Seoul’s Economy Could Be Instantly Destroyed

With an area of 426 square miles and about 7 million residents, Hong Kong is already considered overcrowded. Yet, Seoul is only 234 square miles with a population of 10.5 million; one can imagine the level of congestion there. Currently, over 4,000 of South Korea’s top enterprises that determine the nation’s economic rise or fall are concentrated within the city; it could be said that they are South Korea’s lifeline. And Seoul’s straight line distance of only 25 miles from the 38th parallel means that — never mind nukes — one minute of bombardment from North Korea’s 6,500 artillery pieces would be enough to paralyze the city! Once war breaks out, Washington will be safe and sound; even Tokyo may not necessarily be harmed. However, Seoul could be turned to rubble, potentially crippling the South Korean economy in a single day.

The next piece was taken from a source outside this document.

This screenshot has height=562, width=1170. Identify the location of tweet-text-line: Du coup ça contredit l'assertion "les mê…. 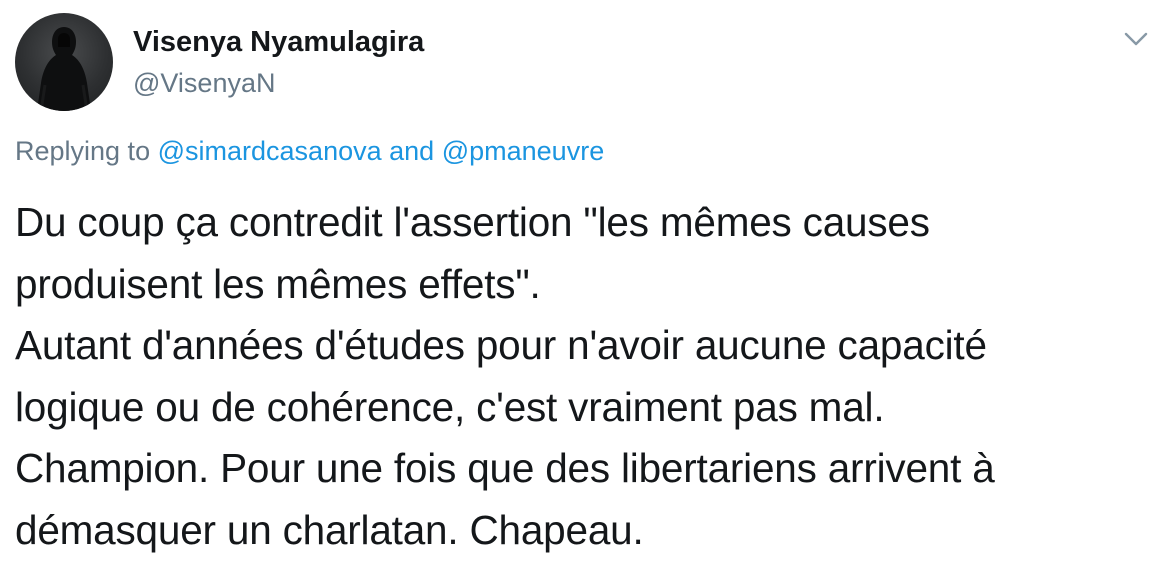
(472, 222). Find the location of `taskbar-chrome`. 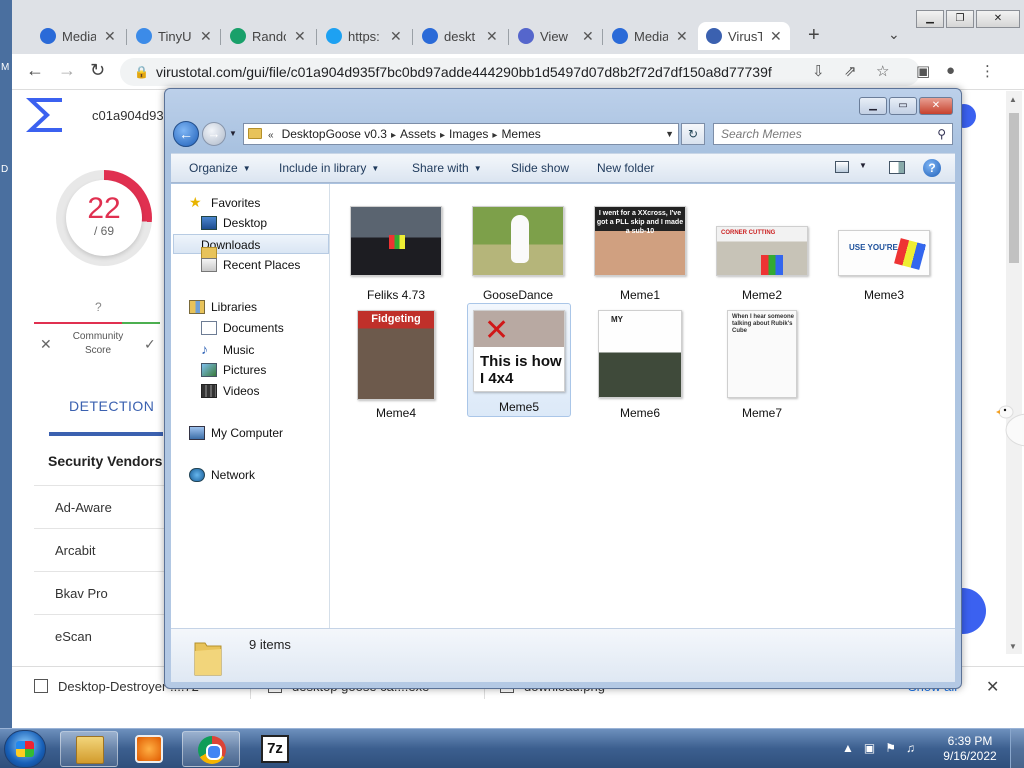

taskbar-chrome is located at coordinates (211, 749).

Even if the South were to carry out a first strike preemptively to knock out North Korea’s key military and missile sites, the North could still use the simplest, most primitive methods to obliterate Seoul. Key pillars of the South Korean economy such as Hyundai Motor and Samsung Electronics comprise over 70 percent of the nation’s output. Once war breaks out, not even preemption will be of any avail. According to economists’ estimates, if Seoul was destroyed, the South Korean economy would need at least 30 years to recover. This was one of the key reasons why former president Roh Moo-hyun asked U.S. troops to quit Korea during his tenure.